--- begin Page ---
Skip to content
Contact Support

VASP

The Vienna Ab initio Simulation Package (VASP) is a computer program for atomic scale materials modelling, e.g. electronic structure calculations and quantum-mechanical molecular dynamics, from first principles. VASP Homepage

Warning

VASP is proprietary software. Make sure you meet the requirements for it's usage.

Available Modules

module load VASP/6.4.2-intel-2022a

Description

The Vienna Ab initio Simulation Package (VASP) is a programme for atomic scale materials modelling.

VASP computes an approximate solution to the many-body Schrödinger equation of a chemical system using Density Functional Theory, Hartree-Fock, or both via hybrid functionals. Periodic boundary conditions make VASP particularly useful for studying materials bulk properties.

For more information on what you can do with VASP see the official documentation.

Licences

A VASP license is managed at the research group level. Which versions you have access to depends on what version your research group leader has purchased. You will have access to either VASP4, VASP5, or VASP6. Minor releases are included under the major release licence, for example VASP6.?.? is available to those who have a VASP6 license.

If your research group has a valid licence, please Contact our Support Team and CC the group leader. The Support Team will add the relevant permissions to your HPC UID which will allow you to access the VASP modules. You may be asked to provide proof of your license if you are not from a known group or if the license is new.

Parallelising your VASP calculation

Effectively parallelising your calculation is a particularly complicated aspect of VASP. Below is a basic Slurm batch script that can be used to submit a parallel VASP6 job.

Example script

#!/bin/bash -e

#SBATCH --ntasks=8
#SBATCH --cpus-per-task=4
#SBATCH --job-name=my_VASP_job
#SBATCH --time=01:00:00
#SBATCH --mem-per-cpu=950
#SBATCH --account=nesi99999
#SBATCH --extra-node-info=1:*:1     # Restrict node selection to nodes with at least 1 completely free socket and turn off simultaneous multithreading (Hyperthreading).
--- end Page ---
--- begin Data extract ---
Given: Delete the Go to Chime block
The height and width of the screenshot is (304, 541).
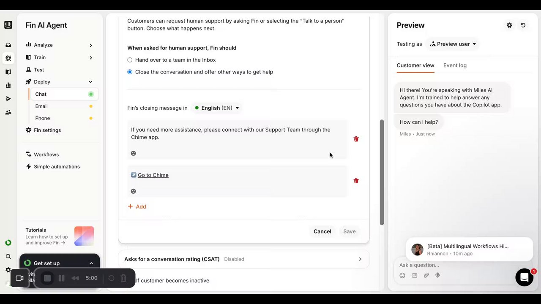Looking at the screenshot, I should [x=356, y=181].
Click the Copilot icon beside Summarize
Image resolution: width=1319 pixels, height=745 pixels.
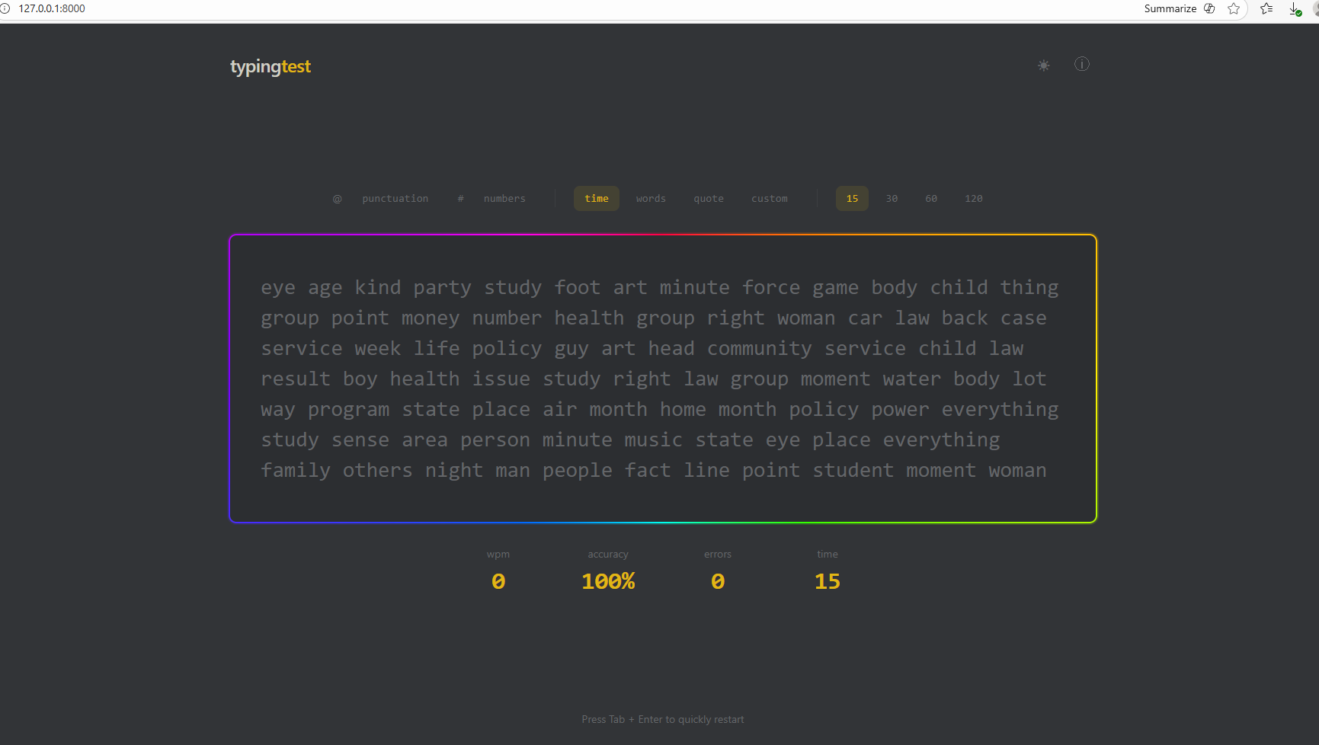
--- end Data extract ---
### Task objective
Can you write what comes next on the VASP page, starting right after its final line?

### Result of this task
#SBATCH --distribution=*:block:*    # Bind tasks to CPUs on the same socket, and fill that socket before moving to the next consecutive socket.
#SBATCH --mem-bind=local
#SBATCH --profile=task
#SBATCH --acctg-freq=15

module purge 2> /dev/null
module load VASP/6.4.2-foss-2023a

# update a VASP job log once the job starts running.
echo "Job ${SLURM_JOB_ID} was submitted on $(date) from directory $(pwd)" >> ~/VASP_job_log.txt

# Start two job steps, one that prints MPI process CPU binding and another that starts VASP.
srun --job-name=print_binding_stats bash -c "echo -e \"Task #\${SLURM_PROCID} is running on node \$(hostname). \n\$(hostname) has the following NUMA configuration:\n\$(lscpu | grep -i --color=none numa)\nTask #\${SLURM_PROCID} has \$(nproc) CPUs, their core IDs are \$(taskset -c -p \$\$ | awk '{print \$NF}')\n===========================================\""
echo -e "\n====== Finished printing CPU binding information, now launching VASP ======\n"

srun vasp_std

Another, more complex bash script to submit a VASP job can be downloaded with the following:

wget https://raw.githubusercontent.com/Johnryder23/job_submit_scripts/refs/heads/main/VASP/vasp_std_HPC3_submit.sh

This more involved script sets up a working directory and can be used to submit CPU or CPU/GPU jobs. In most cases, only the variables under "edit job allocation settings here" need to be adjusted.

Note

There are not many reasons to specify a partition with #SBATCH --partition on the new (2025) HPC. Please only set this if you have a good reason to use Genoa or Milan nodes.

VASP6 can parallelise its work using the MPI (set by --ntasks) and OpenMP (set by --cpus-per-task) protocols concurrently. VASP5 uses the MPI only.

Optimising the parallelisation and additional tips

A note on MPI and OpenMP nomenclature

MPI has multiple terms which mean the same thing. A MPI rank, task, and process are synonymous. #SBATCH --ntasks=n spawns n MPI ranks for your job. Each of these ranks are an independent process that have their own memory space. MPI ranks are multithreaded if each rank is given multiple OpenMP threads. The number of OpenMP threads is set by #SBATCH --cpus-per-task.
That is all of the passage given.